Study region: Delaware, USA and its surrounding watersheds. Study focus: An ensemble using multiple Kernel K-nearest neighbors (KKNN) models was trained to predict daily grids of SSM at 100-meter resolution based on SSM estimates from the European Space Agency's Climate Change Initiative Soil Moisture Product, terrain data, soil maps, and local meteorological network data. Estimated SSM was evaluated against independent in situ SSM observations and were investigated for relationships with land cover class and vegetation phenology (i.e., NDVI). New hydrological insights for the region: Downscaled daily mean SSM estimates had lower error in space (27%) and greater predictive performance over time compared to the raw, coarse resolution remotely sensed SSM dataset when calibrated to field observed values. Downscaled SSM identi-fied stronger and more widespread temporal relationships with NDVI than other estimation methods. However, both coarse and fine resolution datasets greatly underestimated SSM in wetland areas.
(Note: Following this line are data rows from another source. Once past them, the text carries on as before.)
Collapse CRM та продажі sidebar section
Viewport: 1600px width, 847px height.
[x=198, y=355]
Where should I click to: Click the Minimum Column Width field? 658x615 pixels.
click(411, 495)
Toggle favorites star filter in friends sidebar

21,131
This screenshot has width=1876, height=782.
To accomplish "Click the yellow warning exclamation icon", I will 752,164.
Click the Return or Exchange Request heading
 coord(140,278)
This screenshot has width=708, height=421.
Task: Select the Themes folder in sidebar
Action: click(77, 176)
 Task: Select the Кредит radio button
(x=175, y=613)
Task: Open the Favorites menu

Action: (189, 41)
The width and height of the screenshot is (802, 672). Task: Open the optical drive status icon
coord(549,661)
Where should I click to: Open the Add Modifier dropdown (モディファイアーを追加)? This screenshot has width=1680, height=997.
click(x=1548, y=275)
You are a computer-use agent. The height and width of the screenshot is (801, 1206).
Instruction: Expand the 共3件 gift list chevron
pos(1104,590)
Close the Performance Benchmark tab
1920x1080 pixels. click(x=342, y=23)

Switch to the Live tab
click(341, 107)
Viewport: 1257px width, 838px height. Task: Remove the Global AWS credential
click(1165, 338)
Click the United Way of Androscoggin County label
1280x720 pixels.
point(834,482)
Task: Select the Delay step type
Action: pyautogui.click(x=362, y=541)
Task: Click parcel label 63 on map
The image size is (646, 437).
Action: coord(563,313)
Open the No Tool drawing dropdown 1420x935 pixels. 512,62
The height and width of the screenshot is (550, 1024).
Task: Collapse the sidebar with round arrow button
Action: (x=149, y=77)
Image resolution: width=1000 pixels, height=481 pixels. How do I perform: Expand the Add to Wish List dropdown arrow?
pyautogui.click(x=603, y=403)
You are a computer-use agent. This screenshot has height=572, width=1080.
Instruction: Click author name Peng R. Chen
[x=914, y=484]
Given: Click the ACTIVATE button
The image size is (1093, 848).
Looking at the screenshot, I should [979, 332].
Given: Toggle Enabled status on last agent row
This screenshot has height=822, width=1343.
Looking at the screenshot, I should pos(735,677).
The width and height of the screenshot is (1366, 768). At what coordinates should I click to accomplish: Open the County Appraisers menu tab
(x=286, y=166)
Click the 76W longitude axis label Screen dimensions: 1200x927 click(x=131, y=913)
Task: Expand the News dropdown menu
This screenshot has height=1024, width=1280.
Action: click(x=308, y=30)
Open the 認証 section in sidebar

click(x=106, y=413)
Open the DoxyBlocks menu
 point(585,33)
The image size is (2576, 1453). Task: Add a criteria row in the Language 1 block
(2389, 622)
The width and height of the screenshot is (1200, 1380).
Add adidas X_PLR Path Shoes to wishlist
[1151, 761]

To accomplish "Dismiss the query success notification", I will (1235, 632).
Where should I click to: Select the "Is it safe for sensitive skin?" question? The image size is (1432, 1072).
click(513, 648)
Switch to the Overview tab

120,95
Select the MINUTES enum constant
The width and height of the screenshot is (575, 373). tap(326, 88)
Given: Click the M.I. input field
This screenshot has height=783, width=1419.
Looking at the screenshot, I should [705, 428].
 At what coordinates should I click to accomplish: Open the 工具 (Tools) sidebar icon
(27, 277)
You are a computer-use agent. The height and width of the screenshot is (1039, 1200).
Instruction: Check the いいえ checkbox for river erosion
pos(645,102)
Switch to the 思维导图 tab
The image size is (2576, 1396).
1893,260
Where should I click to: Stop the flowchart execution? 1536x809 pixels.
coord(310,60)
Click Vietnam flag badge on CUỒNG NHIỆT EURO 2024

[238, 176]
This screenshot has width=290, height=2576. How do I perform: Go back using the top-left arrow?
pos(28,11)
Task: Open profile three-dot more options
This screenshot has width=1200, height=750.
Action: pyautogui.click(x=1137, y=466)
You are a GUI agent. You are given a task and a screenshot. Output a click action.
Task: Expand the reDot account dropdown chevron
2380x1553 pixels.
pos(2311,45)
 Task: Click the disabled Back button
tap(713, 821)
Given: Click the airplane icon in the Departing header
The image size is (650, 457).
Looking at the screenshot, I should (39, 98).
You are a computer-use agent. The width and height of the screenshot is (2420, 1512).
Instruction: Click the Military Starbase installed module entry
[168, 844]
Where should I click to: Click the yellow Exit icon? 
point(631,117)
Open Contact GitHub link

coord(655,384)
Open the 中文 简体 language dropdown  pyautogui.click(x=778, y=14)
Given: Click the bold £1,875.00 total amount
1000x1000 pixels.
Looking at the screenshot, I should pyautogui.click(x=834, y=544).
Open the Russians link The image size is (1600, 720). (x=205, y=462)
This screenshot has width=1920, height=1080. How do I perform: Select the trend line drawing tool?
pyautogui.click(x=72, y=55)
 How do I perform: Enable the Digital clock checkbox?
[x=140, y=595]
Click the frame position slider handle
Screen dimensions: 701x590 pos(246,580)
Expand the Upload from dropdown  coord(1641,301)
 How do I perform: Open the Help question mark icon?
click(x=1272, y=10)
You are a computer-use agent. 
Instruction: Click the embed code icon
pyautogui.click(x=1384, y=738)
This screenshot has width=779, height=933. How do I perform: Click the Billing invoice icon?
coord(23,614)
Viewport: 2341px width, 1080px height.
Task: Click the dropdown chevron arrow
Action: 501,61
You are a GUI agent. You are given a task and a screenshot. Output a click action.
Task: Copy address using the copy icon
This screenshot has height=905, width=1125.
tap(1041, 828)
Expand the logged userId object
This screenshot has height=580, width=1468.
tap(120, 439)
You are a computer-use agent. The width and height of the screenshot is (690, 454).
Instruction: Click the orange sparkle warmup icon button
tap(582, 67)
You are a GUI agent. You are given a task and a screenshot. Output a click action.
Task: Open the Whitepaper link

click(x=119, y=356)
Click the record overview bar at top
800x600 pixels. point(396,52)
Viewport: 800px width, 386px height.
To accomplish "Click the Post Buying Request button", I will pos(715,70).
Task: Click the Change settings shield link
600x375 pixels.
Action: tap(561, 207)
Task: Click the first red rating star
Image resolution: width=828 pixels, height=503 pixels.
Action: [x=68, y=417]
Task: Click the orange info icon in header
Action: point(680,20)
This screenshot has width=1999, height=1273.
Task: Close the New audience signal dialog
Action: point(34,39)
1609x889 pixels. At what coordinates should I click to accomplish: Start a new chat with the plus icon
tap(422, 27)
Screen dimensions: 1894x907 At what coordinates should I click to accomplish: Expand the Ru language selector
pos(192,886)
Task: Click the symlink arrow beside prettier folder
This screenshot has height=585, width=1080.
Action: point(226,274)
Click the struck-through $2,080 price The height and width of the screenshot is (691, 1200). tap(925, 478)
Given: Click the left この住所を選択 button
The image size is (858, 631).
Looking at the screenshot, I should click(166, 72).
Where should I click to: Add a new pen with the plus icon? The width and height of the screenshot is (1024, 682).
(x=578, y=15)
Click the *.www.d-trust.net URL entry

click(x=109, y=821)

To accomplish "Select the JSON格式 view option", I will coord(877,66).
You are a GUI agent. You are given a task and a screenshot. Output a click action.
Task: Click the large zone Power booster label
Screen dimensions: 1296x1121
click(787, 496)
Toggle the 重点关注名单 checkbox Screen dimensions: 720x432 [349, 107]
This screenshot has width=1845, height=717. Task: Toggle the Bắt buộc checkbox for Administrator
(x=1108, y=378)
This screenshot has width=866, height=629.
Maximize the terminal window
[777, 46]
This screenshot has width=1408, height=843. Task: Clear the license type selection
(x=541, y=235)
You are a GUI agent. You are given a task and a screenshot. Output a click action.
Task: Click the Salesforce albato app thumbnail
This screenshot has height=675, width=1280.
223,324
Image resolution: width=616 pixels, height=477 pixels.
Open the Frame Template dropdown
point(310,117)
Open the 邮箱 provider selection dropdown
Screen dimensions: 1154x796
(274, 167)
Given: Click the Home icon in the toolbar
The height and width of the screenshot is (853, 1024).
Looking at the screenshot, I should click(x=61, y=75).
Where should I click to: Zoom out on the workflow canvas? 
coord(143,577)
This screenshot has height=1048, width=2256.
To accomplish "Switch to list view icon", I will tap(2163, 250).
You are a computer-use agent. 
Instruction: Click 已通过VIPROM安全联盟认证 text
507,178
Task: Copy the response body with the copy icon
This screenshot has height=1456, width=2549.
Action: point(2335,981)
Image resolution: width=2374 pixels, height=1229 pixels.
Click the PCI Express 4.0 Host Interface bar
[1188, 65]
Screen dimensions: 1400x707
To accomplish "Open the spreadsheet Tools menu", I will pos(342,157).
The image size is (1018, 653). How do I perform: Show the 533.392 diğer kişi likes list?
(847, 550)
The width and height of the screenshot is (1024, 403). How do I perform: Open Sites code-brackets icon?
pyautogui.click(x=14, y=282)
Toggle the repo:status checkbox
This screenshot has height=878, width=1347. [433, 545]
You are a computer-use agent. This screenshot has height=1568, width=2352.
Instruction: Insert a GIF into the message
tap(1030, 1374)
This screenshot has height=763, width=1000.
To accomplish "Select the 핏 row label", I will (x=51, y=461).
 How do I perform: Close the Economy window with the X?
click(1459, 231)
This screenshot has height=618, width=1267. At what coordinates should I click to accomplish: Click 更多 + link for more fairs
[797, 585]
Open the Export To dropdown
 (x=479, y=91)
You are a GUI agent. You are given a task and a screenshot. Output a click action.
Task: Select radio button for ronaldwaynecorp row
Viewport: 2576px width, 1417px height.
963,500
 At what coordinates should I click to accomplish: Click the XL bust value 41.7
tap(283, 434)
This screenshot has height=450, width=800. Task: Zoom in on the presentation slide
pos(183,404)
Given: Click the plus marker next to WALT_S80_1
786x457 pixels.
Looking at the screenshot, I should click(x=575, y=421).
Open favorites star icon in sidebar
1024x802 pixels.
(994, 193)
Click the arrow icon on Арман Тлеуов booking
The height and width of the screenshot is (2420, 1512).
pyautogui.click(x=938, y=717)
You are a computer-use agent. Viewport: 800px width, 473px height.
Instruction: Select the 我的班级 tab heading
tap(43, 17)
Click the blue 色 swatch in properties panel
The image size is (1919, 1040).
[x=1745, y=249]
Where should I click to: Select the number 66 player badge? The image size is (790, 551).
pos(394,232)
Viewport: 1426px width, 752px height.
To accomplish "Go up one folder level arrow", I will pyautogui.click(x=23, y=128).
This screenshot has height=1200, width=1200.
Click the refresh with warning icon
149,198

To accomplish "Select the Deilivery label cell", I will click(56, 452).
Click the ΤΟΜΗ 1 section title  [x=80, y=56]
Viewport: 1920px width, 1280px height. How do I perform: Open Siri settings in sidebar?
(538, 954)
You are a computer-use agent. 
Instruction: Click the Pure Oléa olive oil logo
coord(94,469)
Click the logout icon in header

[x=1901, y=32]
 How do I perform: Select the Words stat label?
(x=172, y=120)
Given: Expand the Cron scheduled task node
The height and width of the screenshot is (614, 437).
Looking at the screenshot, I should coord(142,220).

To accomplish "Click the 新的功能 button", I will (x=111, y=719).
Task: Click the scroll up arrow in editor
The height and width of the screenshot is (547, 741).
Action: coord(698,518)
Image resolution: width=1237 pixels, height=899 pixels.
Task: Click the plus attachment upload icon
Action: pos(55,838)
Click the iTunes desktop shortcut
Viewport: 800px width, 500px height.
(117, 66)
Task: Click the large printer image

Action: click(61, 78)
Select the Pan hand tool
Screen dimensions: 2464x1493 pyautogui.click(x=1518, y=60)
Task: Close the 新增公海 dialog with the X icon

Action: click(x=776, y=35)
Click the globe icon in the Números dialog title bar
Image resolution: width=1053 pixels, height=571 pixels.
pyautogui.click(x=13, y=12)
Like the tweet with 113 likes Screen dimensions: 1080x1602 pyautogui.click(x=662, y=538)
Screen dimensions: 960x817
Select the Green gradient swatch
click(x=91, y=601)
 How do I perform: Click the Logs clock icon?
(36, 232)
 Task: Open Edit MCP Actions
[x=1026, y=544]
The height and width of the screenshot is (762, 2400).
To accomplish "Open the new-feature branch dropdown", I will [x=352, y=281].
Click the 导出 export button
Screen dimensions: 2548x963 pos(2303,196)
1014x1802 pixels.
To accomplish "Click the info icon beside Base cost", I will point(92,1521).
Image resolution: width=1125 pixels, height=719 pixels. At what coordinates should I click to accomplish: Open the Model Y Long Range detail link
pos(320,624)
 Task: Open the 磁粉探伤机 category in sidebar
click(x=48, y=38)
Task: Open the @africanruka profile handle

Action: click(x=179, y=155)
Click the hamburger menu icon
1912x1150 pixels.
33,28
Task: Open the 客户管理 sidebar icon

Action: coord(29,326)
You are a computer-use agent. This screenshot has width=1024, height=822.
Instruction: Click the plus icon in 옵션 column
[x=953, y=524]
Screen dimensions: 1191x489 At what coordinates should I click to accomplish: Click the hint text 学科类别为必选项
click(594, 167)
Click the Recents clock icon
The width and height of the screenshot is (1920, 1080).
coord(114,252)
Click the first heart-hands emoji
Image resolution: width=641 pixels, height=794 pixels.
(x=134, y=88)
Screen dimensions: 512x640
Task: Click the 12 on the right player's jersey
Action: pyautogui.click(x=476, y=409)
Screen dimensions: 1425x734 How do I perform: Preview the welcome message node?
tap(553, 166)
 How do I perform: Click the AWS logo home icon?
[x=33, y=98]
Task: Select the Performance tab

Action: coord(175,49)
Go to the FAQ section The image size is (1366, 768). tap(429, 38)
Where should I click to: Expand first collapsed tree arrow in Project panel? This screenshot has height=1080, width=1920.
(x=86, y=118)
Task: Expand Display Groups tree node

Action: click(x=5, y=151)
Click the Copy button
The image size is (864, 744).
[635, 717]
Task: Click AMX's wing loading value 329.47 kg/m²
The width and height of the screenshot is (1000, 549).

The findings highlight the need for enhanced in situ SSM monitoring across diverse settings to improve landscape-level downscaled SSM. The downscaling methodology developed in this study was able to produce daily SSM estimates, providing a framework that can support future SSM modeling efforts, hydroecological investigations, and agricultural studies in this and other regions around the world when used in conjunction with ground-based monitoring networks.

Automated summary

The study utilized an ensemble of multiple Kernel K-nearest neighbors models to predict soil moisture in Delaware, USA and surrounding watersheds, achieving lower spatial error and better predictive performance over time with downscaled estimates. These estimates displayed stronger temporal relationships with vegetation phenology and emphasized the need for improved in situ soil moisture monitoring for diverse landscape settings.